И еще у Питирима была «духовность».
От него так приятно, успокаивающе пахло православием. Причем, православие его было не отсталого, затрапезного домашнего образца, не такое, чтобы его тихо стыдиться, пряча крестик под ладошкой.
Это было нечто очень продвинутое, «клевое», не джинсы, не сапоги на «манной каше», и даже не стереосистема «грюндиг», а что–то «об настоящем».
Особый акцент всей этой несомненной, и солидной и одновременно наимоднейшей «духовности» придавало то, что ей предавался не просто умный отпрыск влиятельных московских родителей, а сын советского космонавта, человека побывавшего в небе по–настоящему. Значит, тут наверняка что–то есть.
У Пита было очень много самых разнообразных связей и контактов, поэтому Лариса нисколько не удивилась, когда, столкнувшись во время очередного посещения мастерской с Рулей, они друг друга и узнали и даже дружелюбно поприветствовали.
Пит, достал из сумки две бутылки великолепного крымского хереса, поставил на стол, и весело предложил.
— Выпьем с гоем, где же кружка!
— Ты бы стучался, а то сорвал нам всемирный заговор, когда мы теперь соберемся. — Сказал, зевнув, Плоскина.
Из дальнейшего разговора выяснилось, что Пит давно и даже регулярно отоваривается по каналам Рауля, потому что привык к одежде хороших сортов, поступающей только «оттуда».
— Что Рыбу ждете? — Спросил Пит
— Да, Коня. — Кивнул Руля.
— Где скачет теперь эта Рыба?
Выпили по стакану, по второму, Лариса носилась с кухни к столу и обратно.
Когда кончился херес, Рауль достал из шкафа две литровых бутылки «рикадонны». Кстати, купленной накануне без всяких фарцовочных ужимок в «Новоарбатском» гастрономе. Когда заканчивалась вторая, вдруг со стороны двора послышались неизвестные звуки. Они нарастали, вырастали в размерах, как будто в узкий темный двор медленно вдвигался ржавый паровоз, цепляясь боками за стены.
Мужчины вскочили с мест и побежали вон из мастерской. По возгласам было понятно — явился «Он!»
Через пару минут во дворе стоял задним бортом к дверям старый грузовик, еще из тех, что назывались «Зис», рукоположенный еще самим Сталиным. И еще там стоял сильнейший снегопад. Такой пышный, «прежний», не соответствующий стилю хилых московских зим. Как будто и он тоже был доставлен сюда на допотопной машине из медвежьего угла.
Борт грузовика с грохотом отвалился, и началась суетливая разгрузка. И Руля, и Плоскина, и вдруг оказавшийся при этом усатый парубок из Жировиц, и Энгельс, и сам Пит начали сновать туда–сюда со стопками черных квадратных досок. Прибыла новая партия икон.

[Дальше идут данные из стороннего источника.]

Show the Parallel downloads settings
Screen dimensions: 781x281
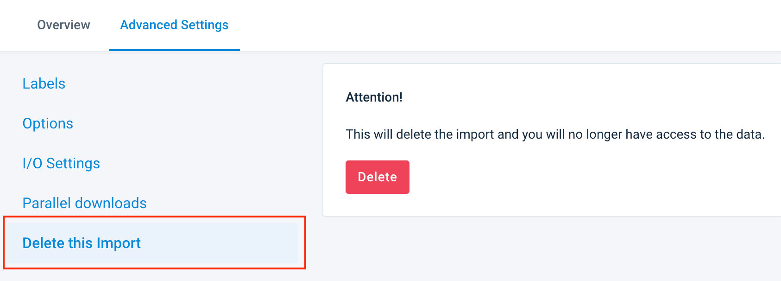tap(84, 203)
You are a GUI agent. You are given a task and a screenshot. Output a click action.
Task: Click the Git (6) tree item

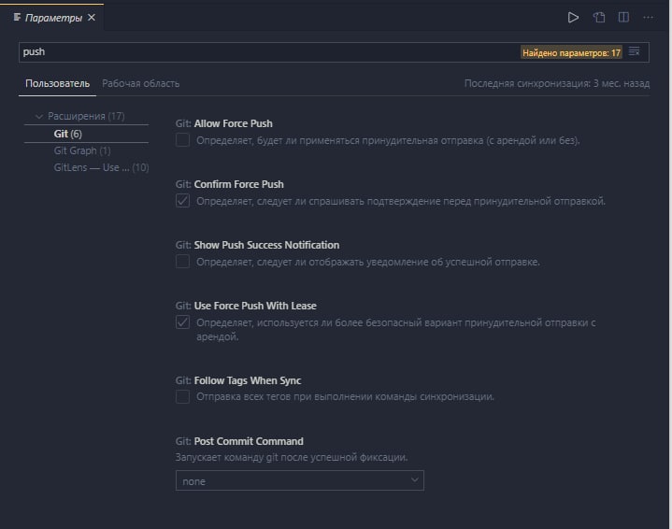tap(68, 134)
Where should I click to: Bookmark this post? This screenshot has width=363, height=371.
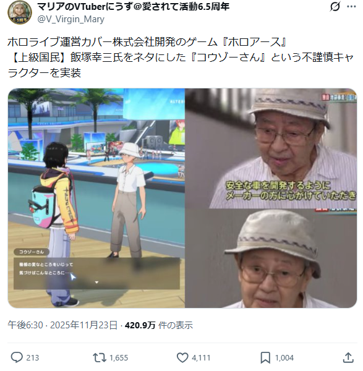[x=265, y=357]
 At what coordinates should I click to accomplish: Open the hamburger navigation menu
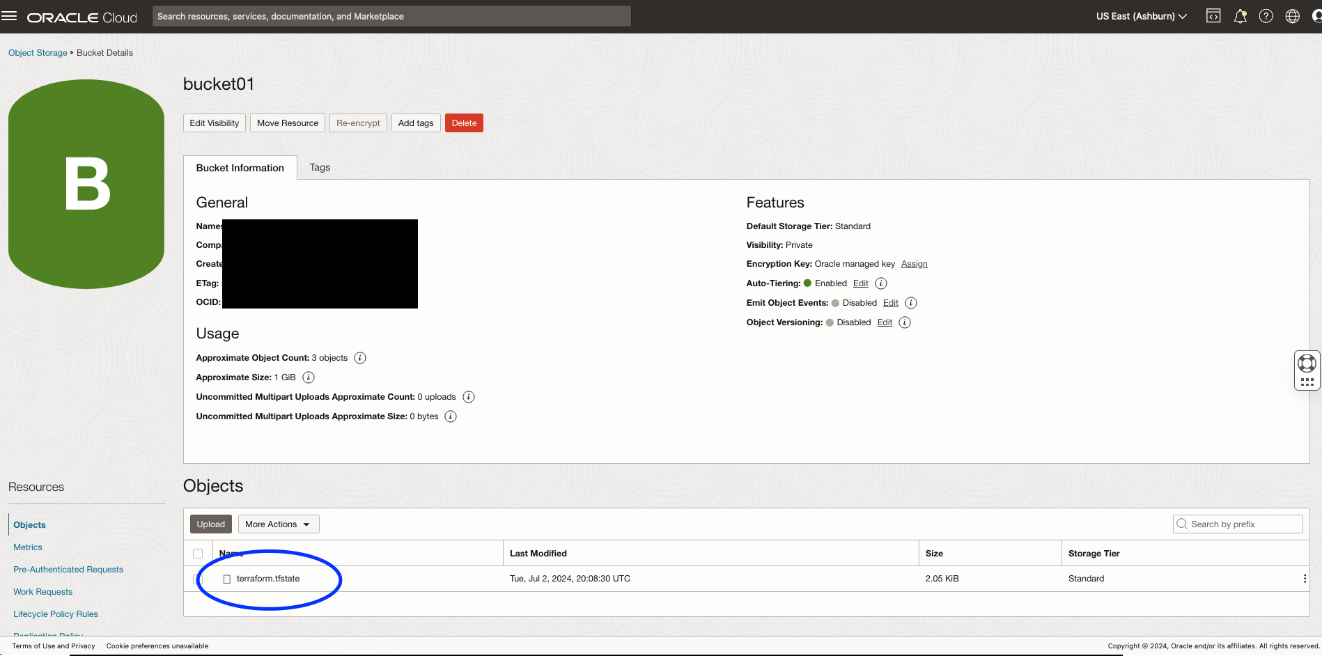[x=9, y=15]
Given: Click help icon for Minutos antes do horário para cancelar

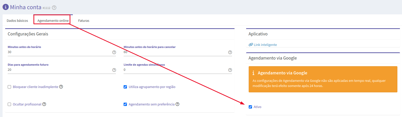Looking at the screenshot, I should coord(230,52).
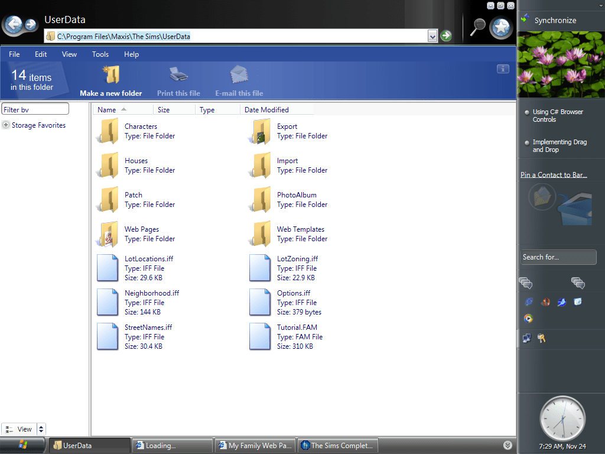
Task: Click Synchronize in the sidebar
Action: point(555,21)
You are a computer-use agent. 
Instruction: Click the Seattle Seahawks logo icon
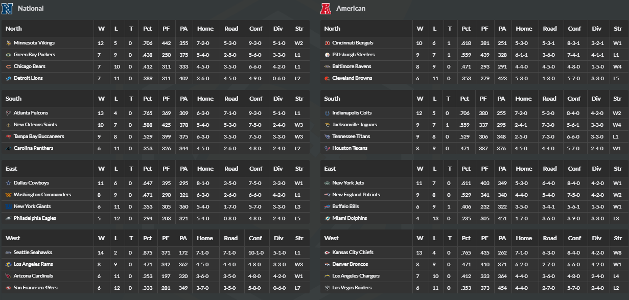pyautogui.click(x=8, y=252)
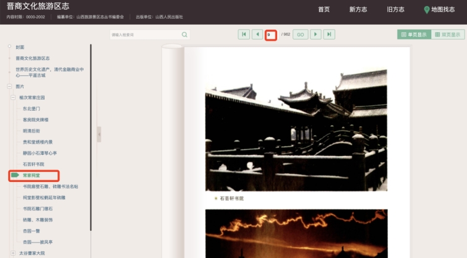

Командовал этим процессом неприятный гнусавый голос не входивший из под снегопада внутрь. Каждому из добровольных носильщиков доставалось в меру грубое народное ругательное определение. Многие из них Лариса слышала впервые, или в другом варианте. Очевидно, хозяин мастерской вывез с Валдая не только иконы, но и исконные слова. И тому и другому он был теперь полновластный владелец. Чему они там теперь молятся, и как ругаются, устало подумала Лариса, усаживаясь в стороне от общего радостного ажиотажа, на постель покрытую маминым покрывалом. Единственная территория, где она чувствовала себя на своем месте.
За иконами пошли паникадила, так она их называла про себя, а может, вовсе и не паникадила. Церковь с матом восставала из снегопада, и устремлялась вверх, на антресоли. Причем, все работники, не взирая на количество выпитого, двигались так, что никто ни разу не нанес даже микроскопического вреда бутылочной колонне.
Лариса прилегла, не от усталости, а просто для того, чтобы что–нибудь сделать. Когда в первый раз приоткрыла глаз, движение продолжалось, и каблуки долбили половицы. Во второй раз уже обнаружила себя в одиночестве, окруженной тишиною первого этажа. На втором горели огни, как–то отдаленно, как в мартеновских печах в Краматорске, и бродили разговоры. Делили добычу.
В центре внимания был все тот же гнусавый голос, со свитой не городских ругательств.
— Захожу, кидаю палку, и старуха готова. Редко две, если бабка совсем уж лютая.
— За палку, за одну палку? — Спрашивал Плоскина таким тоном, будто сам собирался попробовать себя на этом поприще.